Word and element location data
◇ ◇ ◇ ◇ ◇

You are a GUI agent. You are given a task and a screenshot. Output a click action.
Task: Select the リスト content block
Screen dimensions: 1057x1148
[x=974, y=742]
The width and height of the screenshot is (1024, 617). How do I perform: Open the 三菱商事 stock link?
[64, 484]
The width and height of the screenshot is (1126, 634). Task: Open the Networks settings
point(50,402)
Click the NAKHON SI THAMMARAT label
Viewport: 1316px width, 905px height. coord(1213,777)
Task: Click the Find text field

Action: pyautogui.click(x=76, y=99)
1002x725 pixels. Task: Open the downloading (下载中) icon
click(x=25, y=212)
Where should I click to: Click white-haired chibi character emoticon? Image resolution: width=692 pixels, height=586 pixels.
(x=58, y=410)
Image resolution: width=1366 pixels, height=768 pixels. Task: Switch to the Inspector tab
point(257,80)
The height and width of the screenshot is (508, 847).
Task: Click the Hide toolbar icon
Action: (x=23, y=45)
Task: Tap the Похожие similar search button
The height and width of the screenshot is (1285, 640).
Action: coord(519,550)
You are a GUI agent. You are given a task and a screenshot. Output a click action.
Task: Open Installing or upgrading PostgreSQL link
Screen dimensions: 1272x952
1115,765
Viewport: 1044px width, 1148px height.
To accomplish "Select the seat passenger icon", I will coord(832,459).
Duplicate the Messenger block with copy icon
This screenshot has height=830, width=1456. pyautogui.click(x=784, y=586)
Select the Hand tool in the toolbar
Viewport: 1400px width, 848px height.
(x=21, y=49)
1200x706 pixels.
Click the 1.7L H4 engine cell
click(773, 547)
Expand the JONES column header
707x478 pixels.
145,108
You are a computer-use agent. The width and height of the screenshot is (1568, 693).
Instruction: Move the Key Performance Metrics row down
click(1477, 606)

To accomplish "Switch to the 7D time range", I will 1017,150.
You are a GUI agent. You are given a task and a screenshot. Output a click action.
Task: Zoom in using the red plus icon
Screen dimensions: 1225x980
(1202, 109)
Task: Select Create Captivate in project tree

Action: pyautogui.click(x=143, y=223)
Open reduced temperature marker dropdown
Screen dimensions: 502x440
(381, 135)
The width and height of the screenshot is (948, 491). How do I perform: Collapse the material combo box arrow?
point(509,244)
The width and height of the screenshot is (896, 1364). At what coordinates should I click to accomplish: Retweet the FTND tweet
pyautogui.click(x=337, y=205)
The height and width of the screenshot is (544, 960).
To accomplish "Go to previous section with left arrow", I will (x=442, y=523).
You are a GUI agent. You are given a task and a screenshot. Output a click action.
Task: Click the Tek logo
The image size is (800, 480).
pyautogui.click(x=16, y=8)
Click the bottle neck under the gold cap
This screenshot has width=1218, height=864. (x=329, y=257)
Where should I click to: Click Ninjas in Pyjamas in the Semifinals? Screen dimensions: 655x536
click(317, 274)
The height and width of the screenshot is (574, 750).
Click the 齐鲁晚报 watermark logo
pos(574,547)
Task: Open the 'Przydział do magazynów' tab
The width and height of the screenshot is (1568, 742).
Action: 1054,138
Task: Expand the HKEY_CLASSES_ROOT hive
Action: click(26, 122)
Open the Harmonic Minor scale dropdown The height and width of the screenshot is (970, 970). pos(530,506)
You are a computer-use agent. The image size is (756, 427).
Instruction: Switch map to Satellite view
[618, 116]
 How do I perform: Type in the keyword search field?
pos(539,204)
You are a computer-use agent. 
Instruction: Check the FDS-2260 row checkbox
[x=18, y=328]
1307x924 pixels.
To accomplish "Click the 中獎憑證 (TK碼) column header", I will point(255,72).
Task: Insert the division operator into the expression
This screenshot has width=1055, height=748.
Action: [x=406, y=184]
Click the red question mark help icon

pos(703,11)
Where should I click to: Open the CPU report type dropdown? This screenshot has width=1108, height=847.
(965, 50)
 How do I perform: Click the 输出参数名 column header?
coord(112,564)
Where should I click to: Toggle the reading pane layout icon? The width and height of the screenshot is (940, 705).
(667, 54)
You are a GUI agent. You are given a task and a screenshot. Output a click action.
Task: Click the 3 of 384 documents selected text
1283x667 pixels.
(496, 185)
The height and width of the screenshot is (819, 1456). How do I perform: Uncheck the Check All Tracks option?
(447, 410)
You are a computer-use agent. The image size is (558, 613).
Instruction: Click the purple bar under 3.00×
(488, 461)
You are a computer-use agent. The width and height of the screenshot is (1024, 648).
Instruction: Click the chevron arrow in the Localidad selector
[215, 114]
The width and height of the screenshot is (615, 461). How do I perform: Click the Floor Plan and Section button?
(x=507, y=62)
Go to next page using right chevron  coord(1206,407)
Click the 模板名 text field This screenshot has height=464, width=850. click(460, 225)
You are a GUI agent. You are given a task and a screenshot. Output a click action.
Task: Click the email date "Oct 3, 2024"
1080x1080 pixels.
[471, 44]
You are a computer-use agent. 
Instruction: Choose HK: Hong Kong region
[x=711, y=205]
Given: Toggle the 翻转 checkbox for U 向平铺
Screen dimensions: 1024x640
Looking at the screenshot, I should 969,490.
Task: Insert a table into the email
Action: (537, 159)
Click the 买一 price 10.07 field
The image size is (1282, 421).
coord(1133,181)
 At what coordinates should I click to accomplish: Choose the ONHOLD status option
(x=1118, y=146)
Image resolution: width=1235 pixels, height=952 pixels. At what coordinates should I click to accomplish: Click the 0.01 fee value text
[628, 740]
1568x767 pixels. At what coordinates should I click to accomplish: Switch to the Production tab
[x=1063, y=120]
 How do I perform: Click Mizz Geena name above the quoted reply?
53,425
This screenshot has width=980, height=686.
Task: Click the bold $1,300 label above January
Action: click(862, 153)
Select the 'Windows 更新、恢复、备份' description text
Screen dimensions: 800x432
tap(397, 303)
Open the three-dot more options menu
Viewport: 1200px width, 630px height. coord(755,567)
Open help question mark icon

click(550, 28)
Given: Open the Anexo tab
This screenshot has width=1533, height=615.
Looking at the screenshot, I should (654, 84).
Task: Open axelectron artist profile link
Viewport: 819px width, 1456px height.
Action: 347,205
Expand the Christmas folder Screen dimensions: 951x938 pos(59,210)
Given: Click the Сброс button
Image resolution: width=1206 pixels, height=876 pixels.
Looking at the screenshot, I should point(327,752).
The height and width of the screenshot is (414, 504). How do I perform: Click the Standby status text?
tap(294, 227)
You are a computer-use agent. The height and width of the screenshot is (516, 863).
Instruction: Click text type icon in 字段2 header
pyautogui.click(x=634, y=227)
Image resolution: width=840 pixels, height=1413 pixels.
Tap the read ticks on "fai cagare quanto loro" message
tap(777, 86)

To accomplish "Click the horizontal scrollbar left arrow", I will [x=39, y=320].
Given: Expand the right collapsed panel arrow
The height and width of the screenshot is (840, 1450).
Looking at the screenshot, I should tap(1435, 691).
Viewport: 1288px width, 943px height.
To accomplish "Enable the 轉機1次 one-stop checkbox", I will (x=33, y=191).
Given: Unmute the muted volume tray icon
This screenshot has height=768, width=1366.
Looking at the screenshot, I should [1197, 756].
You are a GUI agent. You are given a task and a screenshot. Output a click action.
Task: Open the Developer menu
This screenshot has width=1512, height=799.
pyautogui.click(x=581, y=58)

◇ ◇ ◇ ◇ ◇

DIRECTION: Render the data above as a JSON list of strings with one string per line, leaving out blank lines.

COMPLETE RESPONSE:
[
  "You are a GUI agent. You are given a task and a screenshot. Output a click action.",
  "Task: Select the リスト content block",
  "Screen dimensions: 1057x1148",
  "[x=974, y=742]",
  "The width and height of the screenshot is (1024, 617). How do I perform: Open the 三菱商事 stock link?",
  "[64, 484]",
  "The width and height of the screenshot is (1126, 634). Task: Open the Networks settings",
  "point(50,402)",
  "Click the NAKHON SI THAMMARAT label",
  "Viewport: 1316px width, 905px height. coord(1213,777)",
  "Task: Click the Find text field",
  "Action: pyautogui.click(x=76, y=99)",
  "1002x725 pixels. Task: Open the downloading (下载中) icon",
  "click(x=25, y=212)",
  "Where should I click to: Click white-haired chibi character emoticon? Image resolution: width=692 pixels, height=586 pixels.",
  "(x=58, y=410)",
  "Image resolution: width=1366 pixels, height=768 pixels. Task: Switch to the Inspector tab",
  "point(257,80)",
  "The height and width of the screenshot is (508, 847).",
  "Task: Click the Hide toolbar icon",
  "Action: (x=23, y=45)",
  "Task: Tap the Похожие similar search button",
  "The height and width of the screenshot is (1285, 640).",
  "Action: coord(519,550)",
  "You are a GUI agent. You are given a task and a screenshot. Output a click action.",
  "Task: Open Installing or upgrading PostgreSQL link",
  "Screen dimensions: 1272x952",
  "1115,765",
  "Viewport: 1044px width, 1148px height.",
  "To accomplish \"Select the seat passenger icon\", I will coord(832,459).",
  "Duplicate the Messenger block with copy icon",
  "This screenshot has height=830, width=1456. pyautogui.click(x=784, y=586)",
  "Select the Hand tool in the toolbar",
  "Viewport: 1400px width, 848px height.",
  "(x=21, y=49)",
  "1200x706 pixels.",
  "Click the 1.7L H4 engine cell",
  "click(773, 547)",
  "Expand the JONES column header",
  "707x478 pixels.",
  "145,108",
  "You are a computer-use agent. The width and height of the screenshot is (1568, 693).",
  "Instruction: Move the Key Performance Metrics row down",
  "click(1477, 606)",
  "To accomplish \"Switch to the 7D time range\", I will 1017,150.",
  "You are a GUI agent. You are given a task and a screenshot. Output a click action.",
  "Task: Zoom in using the red plus icon",
  "Screen dimensions: 1225x980",
  "(1202, 109)",
  "Task: Select Create Captivate in project tree",
  "Action: pyautogui.click(x=143, y=223)",
  "Open reduced temperature marker dropdown",
  "Screen dimensions: 502x440",
  "(381, 135)",
  "The width and height of the screenshot is (948, 491). How do I perform: Collapse the material combo box arrow?",
  "point(509,244)",
  "The width and height of the screenshot is (896, 1364). At what coordinates should I click to accomplish: Retweet the FTND tweet",
  "pyautogui.click(x=337, y=205)",
  "The height and width of the screenshot is (544, 960).",
  "To accomplish \"Go to previous section with left arrow\", I will (x=442, y=523).",
  "You are a GUI agent. You are given a task and a screenshot. Output a click action.",
  "Task: Click the Tek logo",
  "The image size is (800, 480).",
  "pyautogui.click(x=16, y=8)",
  "Click the bottle neck under the gold cap",
  "This screenshot has width=1218, height=864. (x=329, y=257)",
  "Where should I click to: Click Ninjas in Pyjamas in the Semifinals? Screen dimensions: 655x536",
  "click(317, 274)",
  "The height and width of the screenshot is (574, 750).",
  "Click the 齐鲁晚报 watermark logo",
  "pos(574,547)",
  "Task: Open the 'Przydział do magazynów' tab",
  "The width and height of the screenshot is (1568, 742).",
  "Action: 1054,138",
  "Task: Expand the HKEY_CLASSES_ROOT hive",
  "Action: click(26, 122)",
  "Open the Harmonic Minor scale dropdown The height and width of the screenshot is (970, 970). pos(530,506)",
  "You are a computer-use agent. The image size is (756, 427).",
  "Instruction: Switch map to Satellite view",
  "[618, 116]",
  " How do I perform: Type in the keyword search field?",
  "pos(539,204)",
  "You are a computer-use agent. ",
  "Instruction: Check the FDS-2260 row checkbox",
  "[x=18, y=328]",
  "1307x924 pixels.",
  "To accomplish \"Click the 中獎憑證 (TK碼) column header\", I will point(255,72).",
  "Task: Insert the division operator into the expression",
  "This screenshot has width=1055, height=748.",
  "Action: [x=406, y=184]",
  "Click the red question mark help icon",
  "pos(703,11)",
  "Where should I click to: Open the CPU report type dropdown? This screenshot has width=1108, height=847.",
  "(965, 50)",
  " How do I perform: Click the 输出参数名 column header?",
  "coord(112,564)",
  "Where should I click to: Toggle the reading pane layout icon? The width and height of the screenshot is (940, 705).",
  "(667, 54)",
  "You are a GUI agent. You are given a task and a screenshot. Output a click action.",
  "Task: Click the 3 of 384 documents selected text",
  "1283x667 pixels.",
  "(496, 185)",
  "The height and width of the screenshot is (819, 1456). How do I perform: Uncheck the Check All Tracks option?",
  "(447, 410)",
  "You are a computer-use agent. The image size is (558, 613).",
  "Instruction: Click the purple bar under 3.00×",
  "(488, 461)",
  "You are a computer-use agent. The width and height of the screenshot is (1024, 648).",
  "Instruction: Click the chevron arrow in the Localidad selector",
  "[215, 114]",
  "The width and height of the screenshot is (615, 461). How do I perform: Click the Floor Plan and Section button?",
  "(x=507, y=62)",
  "Go to next page using right chevron  coord(1206,407)",
  "Click the 模板名 text field This screenshot has height=464, width=850. click(460, 225)",
  "You are a GUI agent. You are given a task and a screenshot. Output a click action.",
  "Task: Click the email date \"Oct 3, 2024\"",
  "1080x1080 pixels.",
  "[471, 44]",
  "You are a computer-use agent. ",
  "Instruction: Choose HK: Hong Kong region",
  "[x=711, y=205]",
  "Given: Toggle the 翻转 checkbox for U 向平铺",
  "Screen dimensions: 1024x640",
  "Looking at the screenshot, I should 969,490.",
  "Task: Insert a table into the email",
  "Action: (537, 159)",
  "Click the 买一 price 10.07 field",
  "The image size is (1282, 421).",
  "coord(1133,181)",
  " At what coordinates should I click to accomplish: Choose the ONHOLD status option",
  "(x=1118, y=146)",
  "Image resolution: width=1235 pixels, height=952 pixels. At what coordinates should I click to accomplish: Click the 0.01 fee value text",
  "[628, 740]",
  "1568x767 pixels. At what coordinates should I click to accomplish: Switch to the Production tab",
  "[x=1063, y=120]",
  " How do I perform: Click Mizz Geena name above the quoted reply?",
  "53,425",
  "This screenshot has width=980, height=686.",
  "Task: Click the bold $1,300 label above January",
  "Action: click(862, 153)",
  "Select the 'Windows 更新、恢复、备份' description text",
  "Screen dimensions: 800x432",
  "tap(397, 303)",
  "Open the three-dot more options menu",
  "Viewport: 1200px width, 630px height. coord(755,567)",
  "Open help question mark icon",
  "click(550, 28)",
  "Given: Open the Anexo tab",
  "This screenshot has width=1533, height=615.",
  "Looking at the screenshot, I should (654, 84).",
  "Task: Open axelectron artist profile link",
  "Viewport: 819px width, 1456px height.",
  "Action: 347,205",
  "Expand the Christmas folder Screen dimensions: 951x938 pos(59,210)",
  "Given: Click the Сброс button",
  "Image resolution: width=1206 pixels, height=876 pixels.",
  "Looking at the screenshot, I should point(327,752).",
  "The height and width of the screenshot is (414, 504). How do I perform: Click the Standby status text?",
  "tap(294, 227)",
  "You are a computer-use agent. The height and width of the screenshot is (516, 863).",
  "Instruction: Click text type icon in 字段2 header",
  "pyautogui.click(x=634, y=227)",
  "Image resolution: width=840 pixels, height=1413 pixels.",
  "Tap the read ticks on \"fai cagare quanto loro\" message",
  "tap(777, 86)",
  "To accomplish \"Click the horizontal scrollbar left arrow\", I will [x=39, y=320].",
  "Given: Expand the right collapsed panel arrow",
  "The height and width of the screenshot is (840, 1450).",
  "Looking at the screenshot, I should tap(1435, 691).",
  "Viewport: 1288px width, 943px height.",
  "To accomplish \"Enable the 轉機1次 one-stop checkbox\", I will (x=33, y=191).",
  "Given: Unmute the muted volume tray icon",
  "This screenshot has height=768, width=1366.",
  "Looking at the screenshot, I should [1197, 756].",
  "You are a GUI agent. You are given a task and a screenshot. Output a click action.",
  "Task: Open the Developer menu",
  "This screenshot has width=1512, height=799.",
  "pyautogui.click(x=581, y=58)"
]